Lors du voyage du pape François en Hongrie, du 28 au 30 avril, il y avait incontestablement de l’audace à rappeler au premier ministre, Viktor Orban, les yeux dans les yeux, que sa politique d’immigration ne pouvait pas s’accorder avec sa prétendue défense des valeurs chrétiennes. Mais il semble bien malheureusement que la contrepartie de cette franchise ait été l’affirmation, soulignée, d’une convergence de vue sur l’Ukraine avec le pouvoir hongrois.

Le propos du pape sur cette question a été d’une étonnante brutalité. Parlant non seulement de « guerre insensée » [en décembre 2022], François a, cette fois-ci, fustigé, en Hongrie, « l’infantilisme belliqueux » de l’Occident, avant de plaider la cause de la paix par la renonciation aux armes et par la négociation. Dans l’absolu, qui ne rêverait de la paix ? Le mot cependant est à prendre ici avec des pincettes, car la propagande du pouvoir poutinien, la première, ne répugne pas à parler ce langage. Et la médiation proposée récemment par le numéro un chinois, Xi Jinping, n’est pas de nature à inspirer confiance. C’est pour une paix qui inclut la justice que le peuple ukrainien se sacrifie depuis quinze mois. Une nuance capitale, qui explique que l’entrevue du président Volodymyr Zelensky et du pape, le 13 mai, à Rome, ne pouvait être qu’une rencontre impossible.

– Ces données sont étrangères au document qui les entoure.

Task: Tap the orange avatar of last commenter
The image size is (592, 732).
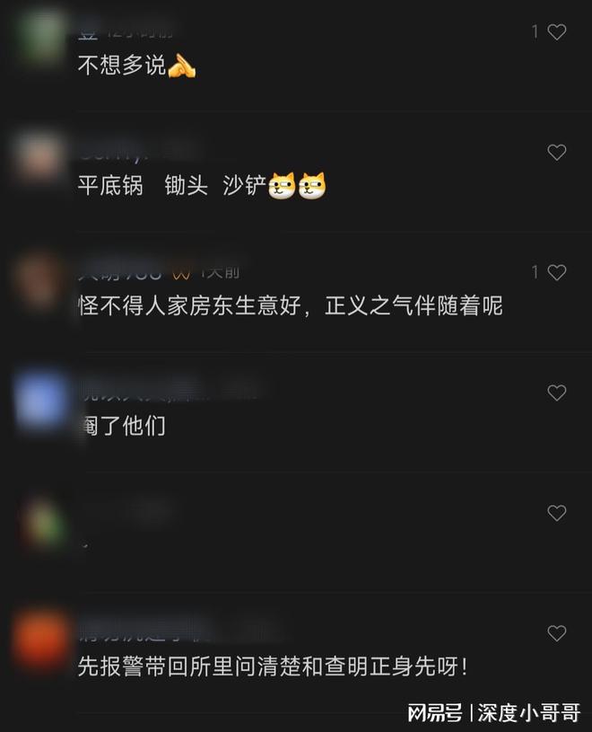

Depuis le début de la tragédie ukrainienne, le Vatican peine à nommer les choses avec justesse et à tenir une position claire, sans évoquer la désinvolture avec laquelle il parle de réconciliation à des Ukrainiens qui vivent sous la terreur russe. De même, le parti pris réitéré du pape de ne se rendre à Kiev qu’à la condition d’aller aussi à Moscou laisse pantois. Comme si, en la matière, nous avions affaire à une guerre mettant symétriquement face à face deux camps adverses dans un conflit qui devrait bien finir par un compromis autour d’une table de négociation.

Inversion de la vérité

François aime en appeler aux racines. Il serait bon, justement, d’aller y voir. Les indices, de ce côté, ne manquent pas pour y voir un peu plus clair. Depuis la première heure de l’invasion travestie en « opération militaire spéciale », tout au Kremlin est en permanence inversion de la vérité, détournement des mots, falsification de la réalité au service de la barbarie et de la terreur.

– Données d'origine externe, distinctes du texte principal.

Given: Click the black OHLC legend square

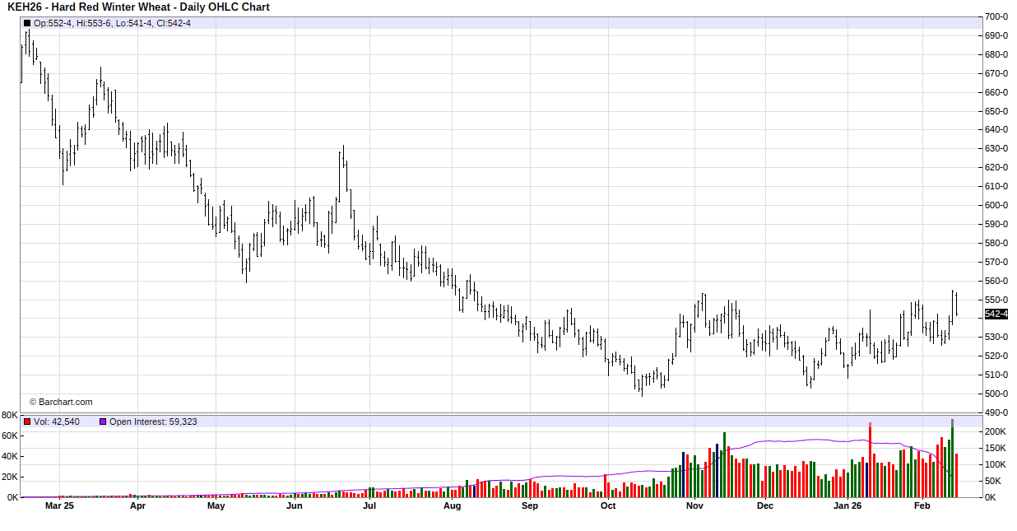Looking at the screenshot, I should click(x=27, y=23).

Et, à l’intérieur de la Russie, tout n’est que délire de propagande, asservissement des esprits, politique de répression impitoyable. Toutes choses qui sont autant de tragiques signatures, qui ramènent tout droit à ce passé soviétique qui n’a pas été purgé, à la terreur stalinienne, qui ressurgit aujourd’hui comme renaît une hydre maléfique. Ce passé de la « nuit soviétique » que désignait l’écrivaine russe Nadejda Mandelstam (1899-1980) et que le régime actuel réhabilite avec un cynisme sans fard.

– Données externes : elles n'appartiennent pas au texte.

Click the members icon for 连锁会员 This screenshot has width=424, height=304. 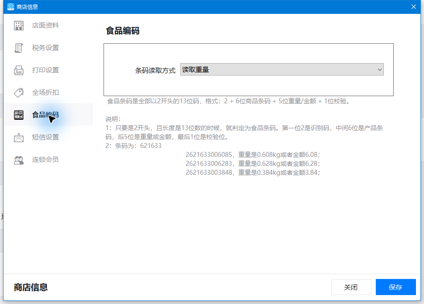pyautogui.click(x=19, y=160)
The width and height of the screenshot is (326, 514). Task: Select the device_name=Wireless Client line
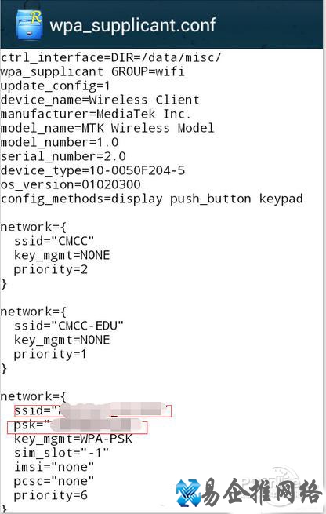(x=100, y=100)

De tout cela, manifestement, le pape n’est pas alerté. De même que l’incroyable projet de « dénazifier » l’Ukraine n’a nullement été interrogé par lui, reconnu comme une invraisemblable invention. Toute révérence gardée, on voudrait suggérer au pape François de lire Vassili Grossman, comme beaucoup y invitent aujourd’hui. Relire cette œuvre qui ouvre les yeux sur cette vérité qui fut iconoclaste dans la Russie de Grossman, mais qui devrait ne plus l’être : régimes nazi et soviétique ne sont jamais que des frères jumeaux qui servent les mêmes fins, capables donc de se relayer l’un l’autre. « Si c’est vous qui gagnez, explique ainsi, dans Vie et destin, un chef de camp nazi à un vieux bolchevique, nous continuerons à vivre dans votre victoire. »

Posture fallacieuse

Voilà pourquoi, que l’on ait affaire à Poutine ou à Hitler, la posture du pacifisme est aussi fallacieuse. Voilà pourquoi l’argumentation présente du pape évoque irrésistiblement 1938 et les illusions des négociateurs de Munich. Fallait-il parler avec Hitler pour le ramener au droit international ? Faut-il parler avec Poutine, envahisseur du Donbass, après la Crimée, pour trouver un modus vivendi ? La vérité est qu’on ne négocie pas avec le diable. Cela vaut aussi d’un prétendu dialogue avec Kirill, ce hiérarque qui donne au patriarcat de Moscou le visage de l’imposture en soutenant, de façon éhontée, une barbarie déguisée en croisade pour la cause du christianisme. Les vertus du dialogue sont invoquées à faux, quand l’une des parties ne connaît que le mensonge. Faut-il rappeler que la résistance au nazisme du pasteur Bonhoeffer (1906-1945) l’a conduit à rejoindre la conjuration de juillet 1944, qui devait en finir avec Hitler ?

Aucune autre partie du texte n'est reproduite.